##### Extracted data
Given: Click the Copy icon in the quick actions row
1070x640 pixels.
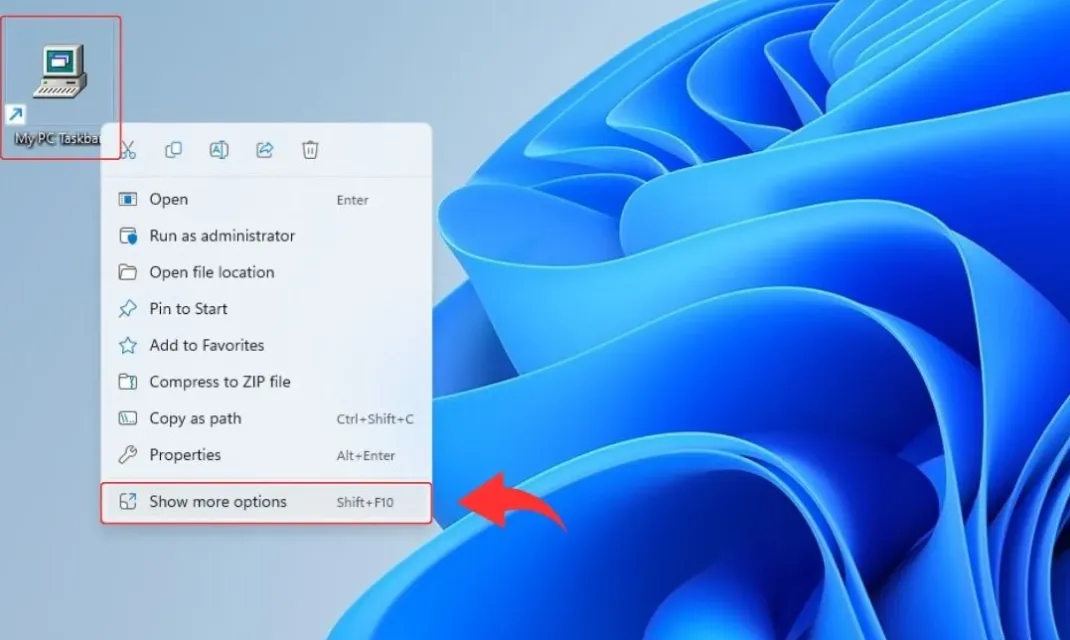Looking at the screenshot, I should pyautogui.click(x=173, y=150).
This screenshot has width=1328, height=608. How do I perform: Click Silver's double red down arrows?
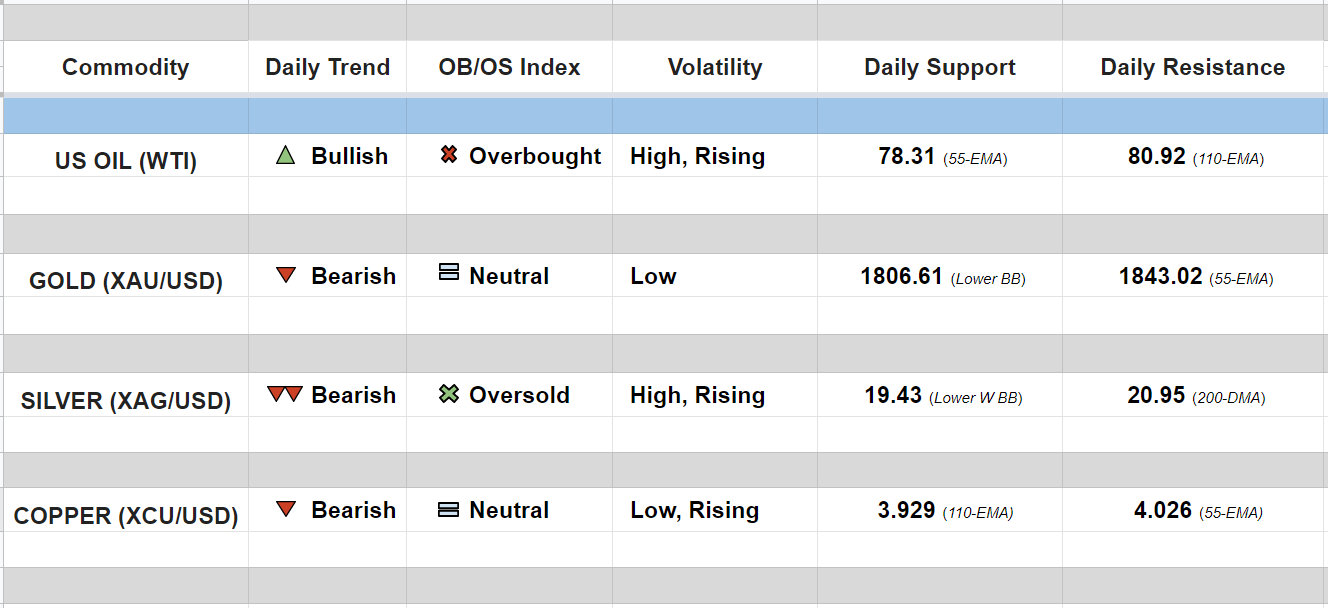click(x=285, y=395)
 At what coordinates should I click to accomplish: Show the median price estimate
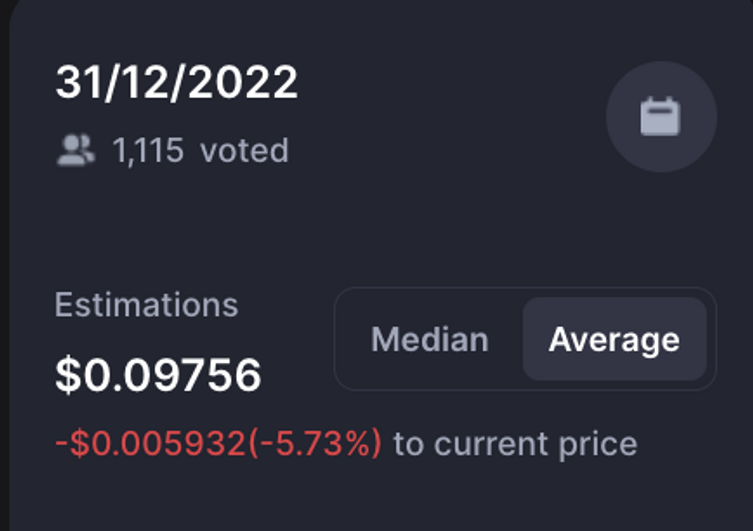pos(430,339)
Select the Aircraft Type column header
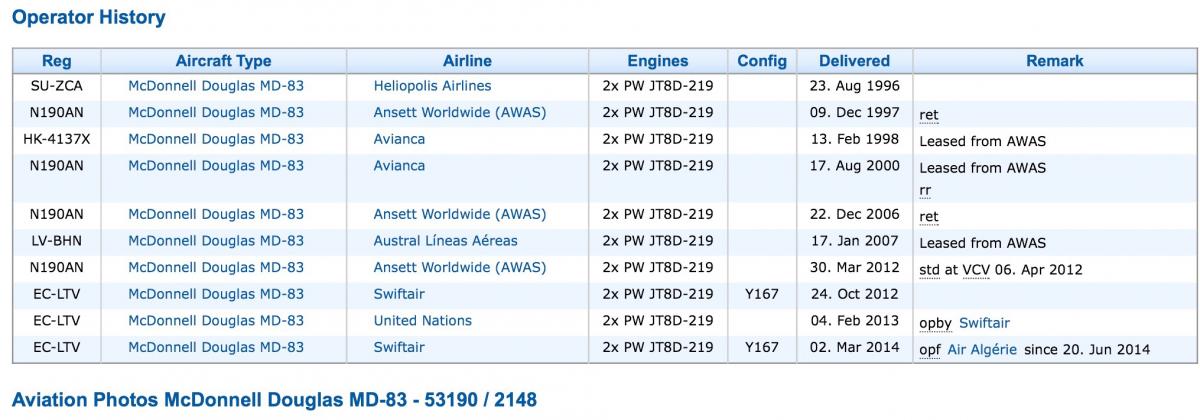 tap(223, 61)
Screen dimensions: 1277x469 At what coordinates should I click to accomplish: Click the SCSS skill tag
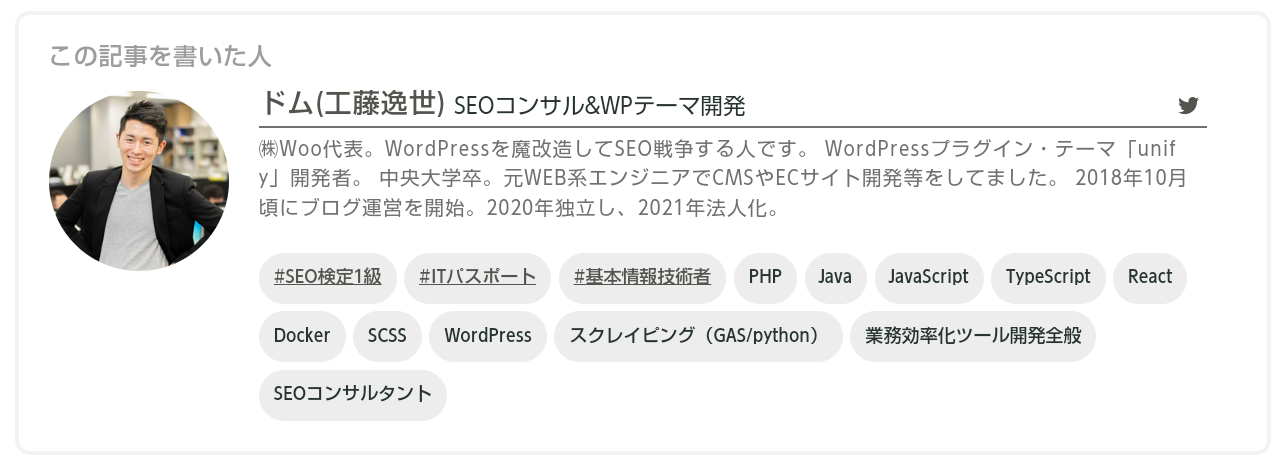pos(387,336)
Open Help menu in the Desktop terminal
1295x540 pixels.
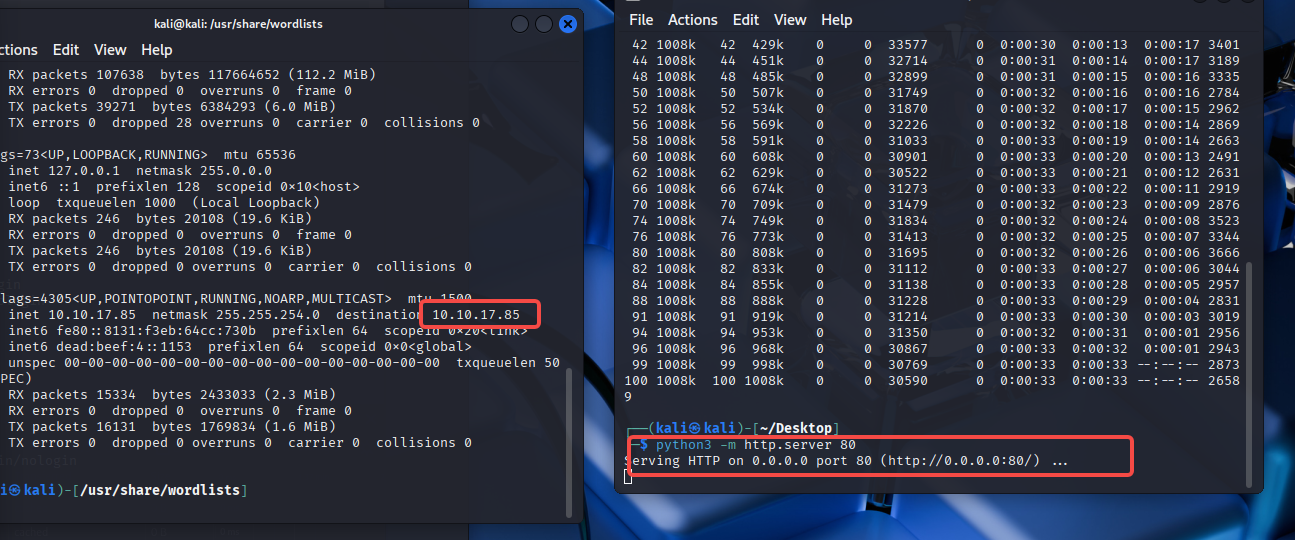pos(837,20)
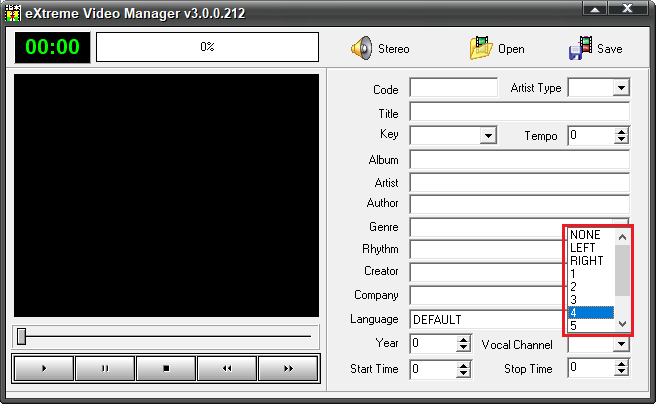Choose LEFT from the dropdown list
656x404 pixels.
coord(584,248)
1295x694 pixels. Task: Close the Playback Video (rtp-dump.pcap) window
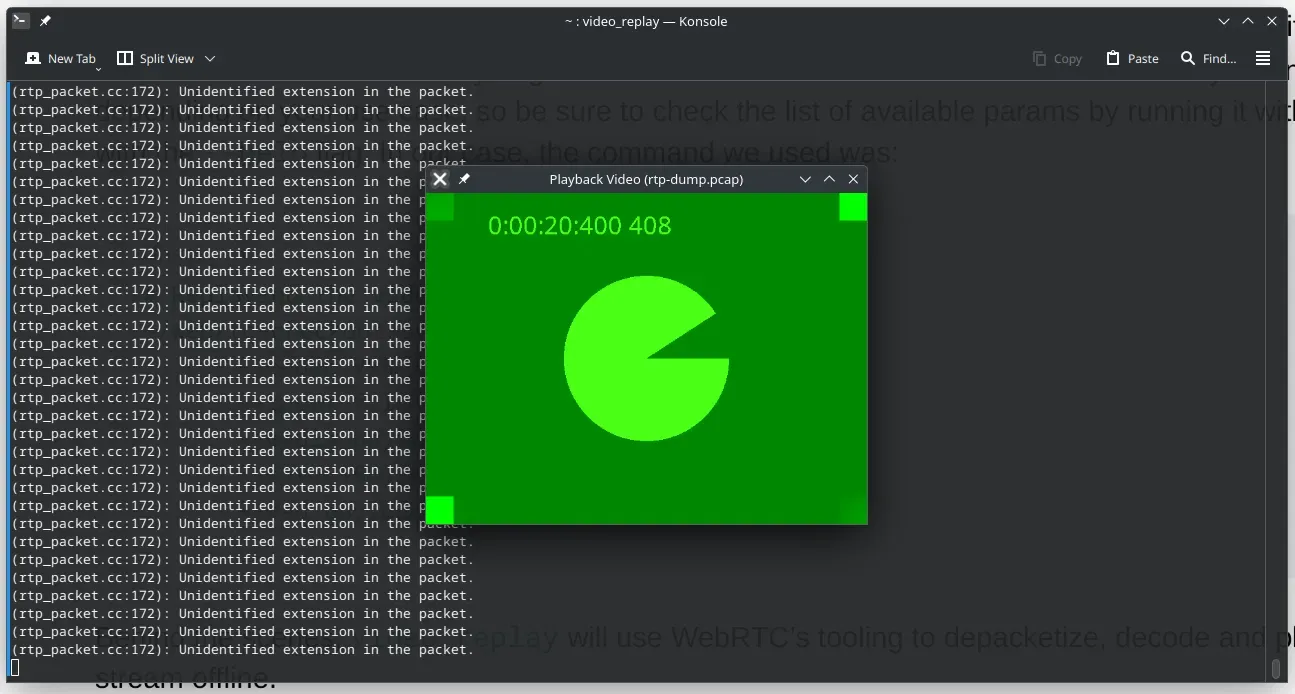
##########
» **Work required**
With the images removed, write out all of the material above exactly.

» **Completed exercise**
Given: Click the Copy icon in the quick actions row
1070x640 pixels.
Looking at the screenshot, I should pyautogui.click(x=173, y=150).
This screenshot has width=1328, height=608. How do I perform: Click Silver's double red down arrows?
click(x=285, y=395)
 At what coordinates should I click to accomplish: Show the median price estimate
pos(430,339)
Select the Aircraft Type column header
 tap(223, 61)
Screen dimensions: 1277x469 At what coordinates should I click to accomplish: Click the SCSS skill tag
pos(387,336)
Open Help menu in the Desktop terminal
1295x540 pixels.
pos(837,20)
Choose LEFT from the dropdown list
656x404 pixels.
coord(584,248)
1295x694 pixels. Task: Close the Playback Video (rtp-dump.pcap) window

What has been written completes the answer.